It begins with a story. A love story really. A shepherd boy falls in love with a weaver girl. He belongs to the Bharwad (herdsmen) community. She is a Vankar (weaver). The families oppose this match. So the two run away and get married. Not only that, they have children and progeny. The clan flourishes. They call themselves the Dangasia community, living around Surendranagar, Gujarat.
The man herds sheep, shears them, and gives his wife the wool. She weaves it into shawls. A whole community of Dangasia weavers flourish. This was 700 years ago, according to legend. Today a few families remain.

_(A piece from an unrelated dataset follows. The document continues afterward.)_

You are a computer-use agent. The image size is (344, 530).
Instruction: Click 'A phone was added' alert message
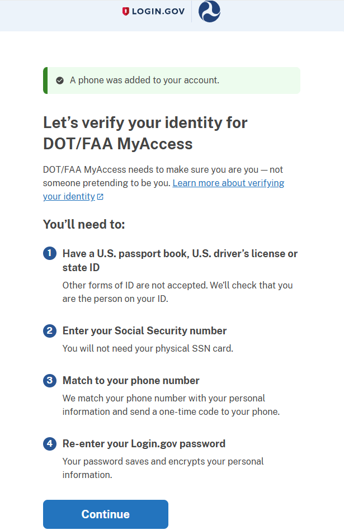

Below is Gauriben Parmar, weaving a Tangaliya. Her husband, Dayabhai Parmar told me that they used to make a variety of Tangaliya weaves with names according to motif and colour.
The dots are called Danas. The motifs are largely geometric and depict peacocks, airplanes, arrowheads, pots and flowers. The motifs have names such as Ramraj (black dots against maroon weave), Charmalia(white dots), Dhunslu (simple dots for older women), and Lobdi (head covering with white dots).
Black is considered an auspicious colour. Gauriben tells me that every time a girl gets married she is given a beautifully woven tangaliya. This beautiful tangaliya is wrapped around the waist somewhat like a dhoti and tucked in.